### Text shown
-- Opening Marker --

The conclusion I've reached is: don't overestimate the overhead of creating a list of anonymous arrays, the hugeness of lnN, the unimportance of the pathological case, nor the overhead of the regex engine when in a tight loop. Even for small N, a shuffled list provided enough reason to use ST if your purpose is speed and you're using regexes to pull out the comparison information. This conclusion may scale to other scenarios, but without benchmarking them, I won't speak to them ;-) And all this is in addition to my continued claim that the ST idiom is useful in creating easier-to-maintain code (with the presumption that the maintainer knows the ST idiom, too).

1 For privacy reasons, I'm not naming any user involved in the discussion other than myself. If they want to out themselves, that's their decision, not mine, to make.

Replies are listed 'Best First'.
Re: Underestimage (ST vs brute force)
by ikegami (Patriarch) on Dec 09, 2008 at 17:57 UTC
    I wasn't the one who suggested the non-ST solution, but I did bring up the possibility that ST *might* be slower for smaller sets in this case. Thanks for showing it's not. This contradicts numbers I thought I had seen in the past.

    By the way, I think you'll get even more speed if you avoid curlies around map.

    my @s = map $_->[0], sort { $a->[1] <=> $b->[1] } map [ $_, (/(\d+)/)[0] ], @l;

      I'm sure we could get more speed that way, but that does defeat the primary purpose behind my suggestion for the ST: maintenance. You put back in the one thing I was trying to eliminate for the poor original petitioner: (/(\d+)/)[0]. By using a block, focused on a single item at a time, I could split that into multiple statements to make it easier to read.

      The first curlies could be removed with little ill effect on readability, but the curlies on the second map would be a negative to readability. And, so, I suggest, a premature optimisation :-P

Re: Underestimage (ST vs brute force)
by eric256 (Parson) on Dec 09, 2008 at 20:38 UTC

    Providing the following just because I'm slow and it might help someone else as well. I had to reformat your code in order to "see" it ;) and added some comments just because.

    my @s = map { $_->[1] } # get back the original value ( +$_ from the third step in the map) sort { $a->[0] <=> $b->[0] } # sort on $1 from below map { $c += 1; # count the regexs /(\d+)/; # put the digits from $_ into $ +1 [ $1, $_ ] # store $1, and $_ for later re +trival } @l;

    I liked the benchmarking code too, very nice setup. ;)


    ___________
    Eric Hodges
Re: Underestimage (ST vs brute force)

-- Closing Marker --

### Excerpted data
-- Opening Marker --

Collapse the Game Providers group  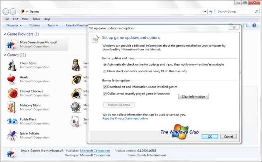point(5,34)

-- Closing Marker --
-- Opening Marker --

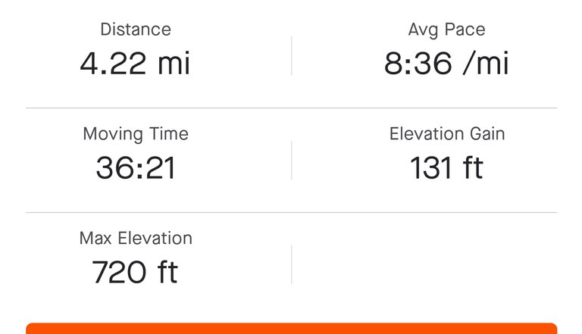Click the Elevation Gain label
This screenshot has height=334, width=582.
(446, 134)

-- Closing Marker --

### Activity
Set down word for word the stretch of the Perl sorting thread above from "Replies are listed" through "easier to read.".

### Solution to the problem
Replies are listed 'Best First'.
Re: Underestimage (ST vs brute force)
by ikegami (Patriarch) on Dec 09, 2008 at 17:57 UTC
    I wasn't the one who suggested the non-ST solution, but I did bring up the possibility that ST *might* be slower for smaller sets in this case. Thanks for showing it's not. This contradicts numbers I thought I had seen in the past.

    By the way, I think you'll get even more speed if you avoid curlies around map.

    my @s = map $_->[0], sort { $a->[1] <=> $b->[1] } map [ $_, (/(\d+)/)[0] ], @l;

      I'm sure we could get more speed that way, but that does defeat the primary purpose behind my suggestion for the ST: maintenance. You put back in the one thing I was trying to eliminate for the poor original petitioner: (/(\d+)/)[0]. By using a block, focused on a single item at a time, I could split that into multiple statements to make it easier to read.